Die Anwend­bar­keit die­ser Grund­sät­ze ist nicht auf Fäl­le des Par­al­lel­im­ports von Arz­nei­mit­teln beschränkt. Sie kön­nen jeden­falls in modi­fi­zier­ter Form auch auf das Umpa­cken ande­rer Erzeug­nis­se über­tra­gen wer­den.

Der Gerichts­hof der Euro­päi­schen Uni­on hat ent­schie­den, dass die­se Maß­stä­be zum Umpa­cken von Arz­nei­mit­teln im Grund­satz auch auf den Par­al­lel­han­del mit ande­ren Erzeug­nis­sen Anwen­dung fin­den 7. Der Bun­des­ge­richts­hof wen­det die­se Grund­sät­ze eben­falls nicht nur auf den Par­al­lel­im­port von Arz­nei­mit­teln an, son­dern legt sie auch der Prü­fung der Erschöp­fungs­vor­aus­set­zun­gen in Bezug auf ande­re Erzeug­nis­se zugrun­de 8. Auch das Schrift­tum geht davon aus, dass die uni­ons­recht­li­chen Erschöp­fungs­grund­sät­ze nicht auf Arz­nei­mit­tel beschränkt sind, son­dern für alle Pro­duk­te gel­ten, bei denen es für den inlän­di­schen Markt­zu­tritt des aus einem ande­ren Mit­glied­staat stam­men­den Ori­gi­nal­pro­dukts erfor­der­lich ist, Ände­run­gen an der Ver­pa­ckung oder der Mar­ke vor­zu­neh­men 9.

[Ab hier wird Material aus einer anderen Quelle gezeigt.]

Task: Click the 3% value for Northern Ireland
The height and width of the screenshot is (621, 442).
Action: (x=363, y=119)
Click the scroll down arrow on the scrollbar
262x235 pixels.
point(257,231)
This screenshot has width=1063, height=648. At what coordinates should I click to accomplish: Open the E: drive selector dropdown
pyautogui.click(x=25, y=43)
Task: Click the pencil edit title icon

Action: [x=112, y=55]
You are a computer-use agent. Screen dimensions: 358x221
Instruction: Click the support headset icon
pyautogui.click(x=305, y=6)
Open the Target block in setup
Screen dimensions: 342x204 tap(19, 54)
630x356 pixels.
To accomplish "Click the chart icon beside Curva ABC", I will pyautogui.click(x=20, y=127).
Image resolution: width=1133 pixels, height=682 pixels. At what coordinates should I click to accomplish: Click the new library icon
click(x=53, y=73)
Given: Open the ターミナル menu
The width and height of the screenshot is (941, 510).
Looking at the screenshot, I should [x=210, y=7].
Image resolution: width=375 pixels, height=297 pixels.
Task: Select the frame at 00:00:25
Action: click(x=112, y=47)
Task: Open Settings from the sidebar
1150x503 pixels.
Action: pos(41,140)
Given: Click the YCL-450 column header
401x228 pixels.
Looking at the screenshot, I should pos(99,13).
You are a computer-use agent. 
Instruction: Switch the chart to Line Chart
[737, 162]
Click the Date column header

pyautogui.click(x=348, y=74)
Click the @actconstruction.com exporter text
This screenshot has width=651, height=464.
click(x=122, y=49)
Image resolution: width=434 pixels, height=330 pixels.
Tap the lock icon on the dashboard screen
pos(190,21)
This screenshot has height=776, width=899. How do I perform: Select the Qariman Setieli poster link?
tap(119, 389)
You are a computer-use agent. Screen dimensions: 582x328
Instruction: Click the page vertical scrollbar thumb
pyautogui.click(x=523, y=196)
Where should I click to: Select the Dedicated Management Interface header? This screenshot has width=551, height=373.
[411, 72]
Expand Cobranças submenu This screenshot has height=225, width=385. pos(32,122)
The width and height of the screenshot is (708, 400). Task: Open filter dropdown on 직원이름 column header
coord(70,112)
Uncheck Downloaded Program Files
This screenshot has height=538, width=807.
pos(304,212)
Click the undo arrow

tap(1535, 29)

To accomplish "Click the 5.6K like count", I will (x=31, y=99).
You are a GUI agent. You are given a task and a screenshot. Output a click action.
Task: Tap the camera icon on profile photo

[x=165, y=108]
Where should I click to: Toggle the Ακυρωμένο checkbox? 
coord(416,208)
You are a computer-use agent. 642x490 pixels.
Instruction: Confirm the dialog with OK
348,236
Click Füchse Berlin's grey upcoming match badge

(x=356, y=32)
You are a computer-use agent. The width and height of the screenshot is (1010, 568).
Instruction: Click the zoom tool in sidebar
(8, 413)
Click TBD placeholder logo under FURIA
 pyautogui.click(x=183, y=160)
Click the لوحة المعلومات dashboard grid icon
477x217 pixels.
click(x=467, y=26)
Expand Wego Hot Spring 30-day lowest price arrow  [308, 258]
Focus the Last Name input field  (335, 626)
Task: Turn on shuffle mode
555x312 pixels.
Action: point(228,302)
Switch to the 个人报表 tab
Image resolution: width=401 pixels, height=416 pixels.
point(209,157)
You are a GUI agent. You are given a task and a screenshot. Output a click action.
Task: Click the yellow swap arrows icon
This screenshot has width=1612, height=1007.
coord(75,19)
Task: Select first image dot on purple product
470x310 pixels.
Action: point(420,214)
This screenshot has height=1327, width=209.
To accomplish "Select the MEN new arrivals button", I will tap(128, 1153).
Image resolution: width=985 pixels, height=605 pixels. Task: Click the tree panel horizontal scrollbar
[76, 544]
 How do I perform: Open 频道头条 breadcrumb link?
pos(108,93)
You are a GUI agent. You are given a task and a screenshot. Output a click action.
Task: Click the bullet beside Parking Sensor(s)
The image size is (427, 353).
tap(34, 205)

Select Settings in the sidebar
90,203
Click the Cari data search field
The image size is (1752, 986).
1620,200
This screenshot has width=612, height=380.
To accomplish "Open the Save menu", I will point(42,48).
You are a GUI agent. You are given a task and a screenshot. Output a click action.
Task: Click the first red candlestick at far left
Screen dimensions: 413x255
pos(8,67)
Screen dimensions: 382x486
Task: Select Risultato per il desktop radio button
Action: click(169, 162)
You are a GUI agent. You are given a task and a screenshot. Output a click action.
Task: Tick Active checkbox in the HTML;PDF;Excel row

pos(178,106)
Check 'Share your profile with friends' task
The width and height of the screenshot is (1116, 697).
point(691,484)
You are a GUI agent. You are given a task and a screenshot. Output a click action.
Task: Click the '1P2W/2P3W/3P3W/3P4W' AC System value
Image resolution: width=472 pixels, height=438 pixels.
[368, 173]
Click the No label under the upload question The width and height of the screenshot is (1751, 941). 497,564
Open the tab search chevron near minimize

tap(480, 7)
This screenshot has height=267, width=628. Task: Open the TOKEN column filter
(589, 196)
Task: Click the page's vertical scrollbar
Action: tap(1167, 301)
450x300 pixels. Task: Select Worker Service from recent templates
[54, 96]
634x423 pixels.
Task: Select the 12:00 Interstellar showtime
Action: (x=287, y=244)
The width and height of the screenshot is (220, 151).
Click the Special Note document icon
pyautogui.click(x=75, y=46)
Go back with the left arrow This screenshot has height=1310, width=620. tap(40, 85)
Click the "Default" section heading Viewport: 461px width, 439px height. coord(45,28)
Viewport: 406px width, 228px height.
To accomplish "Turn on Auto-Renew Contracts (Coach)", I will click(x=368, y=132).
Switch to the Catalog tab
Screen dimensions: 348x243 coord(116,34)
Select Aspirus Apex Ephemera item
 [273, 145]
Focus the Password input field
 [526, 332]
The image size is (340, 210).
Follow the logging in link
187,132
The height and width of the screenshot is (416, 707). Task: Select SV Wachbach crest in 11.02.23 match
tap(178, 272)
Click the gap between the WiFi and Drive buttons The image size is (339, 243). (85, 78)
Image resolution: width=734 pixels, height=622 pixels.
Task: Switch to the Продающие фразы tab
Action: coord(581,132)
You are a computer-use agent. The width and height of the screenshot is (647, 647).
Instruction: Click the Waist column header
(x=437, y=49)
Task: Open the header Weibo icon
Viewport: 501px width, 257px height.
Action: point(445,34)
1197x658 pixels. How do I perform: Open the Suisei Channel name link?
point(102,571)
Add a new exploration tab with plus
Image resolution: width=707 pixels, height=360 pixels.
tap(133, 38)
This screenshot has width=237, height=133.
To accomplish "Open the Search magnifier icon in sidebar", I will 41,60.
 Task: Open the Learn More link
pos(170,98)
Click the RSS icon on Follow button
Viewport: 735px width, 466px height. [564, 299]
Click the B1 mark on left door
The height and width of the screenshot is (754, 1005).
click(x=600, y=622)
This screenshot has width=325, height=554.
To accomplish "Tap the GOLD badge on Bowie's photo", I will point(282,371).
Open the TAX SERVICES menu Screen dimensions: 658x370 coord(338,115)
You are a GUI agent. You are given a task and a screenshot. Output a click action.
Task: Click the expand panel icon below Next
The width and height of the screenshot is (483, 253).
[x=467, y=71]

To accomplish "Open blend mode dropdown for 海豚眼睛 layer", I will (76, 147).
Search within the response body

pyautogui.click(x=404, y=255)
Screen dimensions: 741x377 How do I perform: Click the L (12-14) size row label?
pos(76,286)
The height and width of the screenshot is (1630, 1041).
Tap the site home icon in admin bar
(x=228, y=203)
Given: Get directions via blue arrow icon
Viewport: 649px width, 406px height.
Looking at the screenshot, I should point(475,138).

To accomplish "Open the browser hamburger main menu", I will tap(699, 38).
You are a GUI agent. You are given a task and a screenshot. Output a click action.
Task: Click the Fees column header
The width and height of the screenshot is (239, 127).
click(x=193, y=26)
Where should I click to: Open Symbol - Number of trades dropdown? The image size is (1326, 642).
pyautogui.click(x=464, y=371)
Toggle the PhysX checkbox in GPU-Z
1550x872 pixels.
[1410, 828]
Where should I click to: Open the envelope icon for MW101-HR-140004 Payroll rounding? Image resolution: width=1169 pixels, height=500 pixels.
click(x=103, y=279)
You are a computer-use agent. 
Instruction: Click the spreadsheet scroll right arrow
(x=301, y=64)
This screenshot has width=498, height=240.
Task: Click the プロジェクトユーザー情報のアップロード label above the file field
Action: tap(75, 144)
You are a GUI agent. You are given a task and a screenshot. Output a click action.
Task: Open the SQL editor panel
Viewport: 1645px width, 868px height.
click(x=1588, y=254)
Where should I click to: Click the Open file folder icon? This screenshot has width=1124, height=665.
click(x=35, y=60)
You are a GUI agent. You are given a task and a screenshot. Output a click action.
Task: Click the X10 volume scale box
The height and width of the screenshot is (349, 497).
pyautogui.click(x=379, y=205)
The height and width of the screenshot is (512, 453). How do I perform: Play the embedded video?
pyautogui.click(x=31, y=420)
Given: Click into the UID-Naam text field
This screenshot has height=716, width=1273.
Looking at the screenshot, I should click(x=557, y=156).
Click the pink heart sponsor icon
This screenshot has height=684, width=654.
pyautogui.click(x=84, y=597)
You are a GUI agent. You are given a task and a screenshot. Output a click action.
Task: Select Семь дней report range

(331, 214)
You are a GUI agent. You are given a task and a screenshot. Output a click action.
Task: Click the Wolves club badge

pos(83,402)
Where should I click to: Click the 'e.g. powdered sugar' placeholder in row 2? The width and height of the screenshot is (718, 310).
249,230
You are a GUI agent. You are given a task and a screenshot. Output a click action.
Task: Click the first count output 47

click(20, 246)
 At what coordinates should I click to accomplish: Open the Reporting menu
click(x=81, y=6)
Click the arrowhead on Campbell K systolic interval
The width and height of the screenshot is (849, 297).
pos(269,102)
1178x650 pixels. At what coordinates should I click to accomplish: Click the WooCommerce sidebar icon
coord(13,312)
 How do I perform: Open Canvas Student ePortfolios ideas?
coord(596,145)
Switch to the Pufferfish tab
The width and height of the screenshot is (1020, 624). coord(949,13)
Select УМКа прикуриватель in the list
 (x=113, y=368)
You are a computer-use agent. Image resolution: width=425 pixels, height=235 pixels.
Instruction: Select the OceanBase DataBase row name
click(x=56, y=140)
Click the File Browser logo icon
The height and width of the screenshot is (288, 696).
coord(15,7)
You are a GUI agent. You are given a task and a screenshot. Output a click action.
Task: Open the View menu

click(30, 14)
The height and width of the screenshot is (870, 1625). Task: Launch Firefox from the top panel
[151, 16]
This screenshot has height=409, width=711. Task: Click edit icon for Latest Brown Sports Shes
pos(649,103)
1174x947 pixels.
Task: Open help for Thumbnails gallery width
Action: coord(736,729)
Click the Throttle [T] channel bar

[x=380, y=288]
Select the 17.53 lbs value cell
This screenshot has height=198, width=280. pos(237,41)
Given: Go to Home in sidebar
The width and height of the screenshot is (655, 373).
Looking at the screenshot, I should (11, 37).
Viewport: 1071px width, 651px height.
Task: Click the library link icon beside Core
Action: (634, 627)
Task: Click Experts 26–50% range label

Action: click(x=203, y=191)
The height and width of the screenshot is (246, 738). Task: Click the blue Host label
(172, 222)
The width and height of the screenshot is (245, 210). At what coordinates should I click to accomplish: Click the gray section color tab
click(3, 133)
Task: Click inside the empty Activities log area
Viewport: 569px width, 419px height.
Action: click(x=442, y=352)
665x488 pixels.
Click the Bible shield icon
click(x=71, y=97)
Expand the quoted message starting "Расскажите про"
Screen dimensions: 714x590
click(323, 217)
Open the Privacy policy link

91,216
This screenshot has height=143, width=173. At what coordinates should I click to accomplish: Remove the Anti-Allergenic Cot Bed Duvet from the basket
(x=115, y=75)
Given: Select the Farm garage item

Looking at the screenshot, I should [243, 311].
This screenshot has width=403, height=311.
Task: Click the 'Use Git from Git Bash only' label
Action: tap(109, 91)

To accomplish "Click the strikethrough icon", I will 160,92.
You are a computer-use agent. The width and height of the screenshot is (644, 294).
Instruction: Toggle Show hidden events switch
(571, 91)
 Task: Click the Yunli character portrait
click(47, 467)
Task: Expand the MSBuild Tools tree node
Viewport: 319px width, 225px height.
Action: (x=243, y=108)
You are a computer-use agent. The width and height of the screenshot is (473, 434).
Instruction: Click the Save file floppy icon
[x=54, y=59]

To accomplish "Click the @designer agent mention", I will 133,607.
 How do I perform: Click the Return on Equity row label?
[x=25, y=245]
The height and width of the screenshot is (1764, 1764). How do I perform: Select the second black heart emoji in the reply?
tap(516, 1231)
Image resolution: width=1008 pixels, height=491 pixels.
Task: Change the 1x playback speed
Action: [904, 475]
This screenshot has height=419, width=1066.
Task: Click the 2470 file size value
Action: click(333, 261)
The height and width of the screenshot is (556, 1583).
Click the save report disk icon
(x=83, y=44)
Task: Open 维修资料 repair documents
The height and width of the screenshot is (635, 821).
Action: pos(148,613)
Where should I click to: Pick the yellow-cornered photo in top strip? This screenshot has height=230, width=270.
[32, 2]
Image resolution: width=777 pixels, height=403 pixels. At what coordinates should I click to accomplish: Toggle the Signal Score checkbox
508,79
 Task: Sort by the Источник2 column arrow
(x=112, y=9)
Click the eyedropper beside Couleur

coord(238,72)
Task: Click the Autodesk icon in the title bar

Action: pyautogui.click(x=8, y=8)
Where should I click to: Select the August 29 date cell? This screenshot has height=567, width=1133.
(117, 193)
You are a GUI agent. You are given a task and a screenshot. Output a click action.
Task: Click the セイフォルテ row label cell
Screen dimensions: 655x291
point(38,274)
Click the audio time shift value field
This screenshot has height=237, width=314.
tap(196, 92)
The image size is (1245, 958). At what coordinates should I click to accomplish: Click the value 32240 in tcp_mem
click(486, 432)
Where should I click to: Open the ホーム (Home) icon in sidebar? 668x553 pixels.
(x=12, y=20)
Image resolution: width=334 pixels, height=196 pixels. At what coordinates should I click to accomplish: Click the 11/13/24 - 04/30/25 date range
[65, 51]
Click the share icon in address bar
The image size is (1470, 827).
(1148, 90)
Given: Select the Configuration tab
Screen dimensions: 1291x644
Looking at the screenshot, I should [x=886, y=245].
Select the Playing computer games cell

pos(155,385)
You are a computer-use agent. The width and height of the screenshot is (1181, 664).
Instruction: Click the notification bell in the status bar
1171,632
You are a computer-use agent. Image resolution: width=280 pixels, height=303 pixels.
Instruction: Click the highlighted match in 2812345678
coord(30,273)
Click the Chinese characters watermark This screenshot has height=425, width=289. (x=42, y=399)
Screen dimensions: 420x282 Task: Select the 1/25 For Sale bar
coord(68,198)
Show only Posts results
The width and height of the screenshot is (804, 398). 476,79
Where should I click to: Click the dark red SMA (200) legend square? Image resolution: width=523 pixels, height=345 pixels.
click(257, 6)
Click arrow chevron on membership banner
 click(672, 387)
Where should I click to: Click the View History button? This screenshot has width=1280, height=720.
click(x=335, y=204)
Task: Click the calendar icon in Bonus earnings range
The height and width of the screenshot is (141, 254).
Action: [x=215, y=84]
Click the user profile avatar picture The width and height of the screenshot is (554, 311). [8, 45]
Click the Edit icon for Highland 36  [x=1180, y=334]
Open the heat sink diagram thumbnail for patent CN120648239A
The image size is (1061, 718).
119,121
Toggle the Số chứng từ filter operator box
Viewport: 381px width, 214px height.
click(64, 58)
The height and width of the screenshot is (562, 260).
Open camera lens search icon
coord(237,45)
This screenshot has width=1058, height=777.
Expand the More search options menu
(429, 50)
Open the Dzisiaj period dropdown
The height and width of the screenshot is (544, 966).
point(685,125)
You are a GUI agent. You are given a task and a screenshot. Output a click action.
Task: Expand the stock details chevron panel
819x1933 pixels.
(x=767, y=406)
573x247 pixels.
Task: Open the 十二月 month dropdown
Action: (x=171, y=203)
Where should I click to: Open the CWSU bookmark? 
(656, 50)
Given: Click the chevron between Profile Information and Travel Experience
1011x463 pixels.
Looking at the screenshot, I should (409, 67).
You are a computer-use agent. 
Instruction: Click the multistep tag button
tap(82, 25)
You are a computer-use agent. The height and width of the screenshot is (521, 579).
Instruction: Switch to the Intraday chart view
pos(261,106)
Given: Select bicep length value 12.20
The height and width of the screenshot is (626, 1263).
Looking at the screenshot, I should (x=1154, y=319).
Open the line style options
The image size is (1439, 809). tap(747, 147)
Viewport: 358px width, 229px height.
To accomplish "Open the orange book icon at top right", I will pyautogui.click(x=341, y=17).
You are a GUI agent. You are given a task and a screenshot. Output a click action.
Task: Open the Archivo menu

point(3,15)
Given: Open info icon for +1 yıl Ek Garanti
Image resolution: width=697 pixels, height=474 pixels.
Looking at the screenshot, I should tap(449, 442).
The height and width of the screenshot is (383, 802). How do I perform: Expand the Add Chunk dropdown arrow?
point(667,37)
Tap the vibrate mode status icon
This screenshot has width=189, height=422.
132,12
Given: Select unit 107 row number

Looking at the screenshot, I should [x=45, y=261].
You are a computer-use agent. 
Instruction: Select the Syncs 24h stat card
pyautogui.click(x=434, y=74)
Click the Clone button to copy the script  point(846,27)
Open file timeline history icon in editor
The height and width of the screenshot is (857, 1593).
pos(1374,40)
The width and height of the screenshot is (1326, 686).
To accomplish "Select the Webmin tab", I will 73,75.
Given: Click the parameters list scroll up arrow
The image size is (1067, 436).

Aller­dings müs­sen nicht stets alle der von der Recht­spre­chung zum Par­al­lel­im­port von Arz­nei­mit­teln ent­wi­ckel­ten fünf Erschöp­fungs­vor­aus­set­zun­gen vor­lie­gen. Die Grund­sät­ze fin­den viel­mehr nur in modi­fi­zier­ter Form auf ande­re Erzeug­nis­se Anwen­dung 10. Wel­che der Erschöp­fungs­vor­aus­set­zun­gen kon­kret zur Anwen­dung kom­men, hängt von den im Ein­zel­fall maß­geb­li­chen legi­ti­men Inter­es­sen des Mar­ken­in­ha­bers mit Blick auf die Beson­der­hei­ten des Erzeug­nis­ses ab 11. Danach ist bei­spiels­wei­se der Par­al­lel­im­por­teur bei der Neu­eti­ket­tie­rung eines alko­ho­li­schen Getränks nicht ver­pflich­tet, dem Her­stel­ler auf Anfor­de­rung eine Pro­be des umge­pack­ten Erzeug­nis­ses zukom­men zu las­sen und anzu­ge­ben, wer das Umpa­cken vor­ge­nom­men hat, wenn die berech­tig­ten Inter­es­sen des Mar­ken­in­ha­bers bereits dadurch aus­rei­chend gewahrt sind, dass ihn der Par­al­lel­im­por­teur vor­ab vom Ver­kauf des neu eti­ket­tier­ten Erzeug­nis­ses infor­miert 12. Eine ent­spre­chend modi­fi­zier­te Anwen­dung der uni­ons­recht­li­chen Erschöp­fungs­grund­sät­ze hat der Bun­des­ge­richts­hof für eine im Rah­men eines Par­al­lel­im­ports von Nudeln und Fer­tig­saucen vor­ge­nom­me­ne Neu­eti­ket­tie­rung für maß­geb­lich erach­tet 13.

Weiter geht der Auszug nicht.